Imagine going off to university, all eager for the treat, and finding it full of the same kind of shits who made your high school hell.

Comments

  1. Josh, Official SpokesGay says

    The rot starts early. I’m convinced (in an anecdotal and colloquial sort of way, mind) that the last refuge of overburdened teachers and parents everywhere—”I don’t care who started it—you’re both being bad!”—somehow became reified into a Truthiest Truism Of Profound Wisdom That Everyone Can See Is As Correct As The Sun Is Bright.

    It’s not. It’s ethically irresponsible well beyond the point of bankruptcy. It’s an expression of exasperation, not a sound moral judgment. But it’s everywhere. It elevates arbitrary points of etiquette over justice, and yet nearly everyone acts as if it’s self-evident.

    It’s horrible and unjust to schoolchildren; oh, how often children suffer because teachers treat defensive lashing out as on an ethical plane with aggressive abuse and bullying. It does not magically become morally upright with adults.

  2. Josh, Official SpokesGay says

    And it’s at the core of rape culture, too. Acceptance of bullying as a force of nature is precisely the same pathological deployment of corrupt folk wisdom as acceptance of rape culture. It’s the same phenomenon ignoring the same power dynamics with the same consequences for victims.

  3. Bruce Gorton says

    @Josh, Official SpokesGay

    Anti-consumer corporate culture as well.

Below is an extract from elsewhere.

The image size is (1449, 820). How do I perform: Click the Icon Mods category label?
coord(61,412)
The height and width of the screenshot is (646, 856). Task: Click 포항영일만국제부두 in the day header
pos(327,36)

    It is an attitude which essentially takes any progress that could be made on any issue (no matter how large or small) and calls the people wanting to make that progress entitled.

  4. Sili says

    Sadly, I doubt any other university they’ll go to, will be any better. They’ll just be better at hiding it, if anything.

  5. Ulysses says

    Sili @4

    At least certain other colleges make some effort to deal with sexual assualts against students and staff. It’s obvious that Dartmouth wishes the whole thing would just go away. The Dartmouth administration is not differentiating between students with a legitimate complaint and others support the campus rape culture.

  6. Francisco Bacopa says

    She’d have been fine at Dartmouth if they just admitted that sexist harassing bullshit happens there. It’s this whole “Both sides have something to say and both have transgressed” bullshit that shows Dartmouth is worthless. One side has something to say that’s important to say and the other side is worthless. Punishing the worthy side as you punish the worthless side shows that the leaders of Dartmouth are moral degenerates and that no student should attend that university, A mass prospective student strike should whip them into shape unless they are content with half full classes of W Bush style legacies.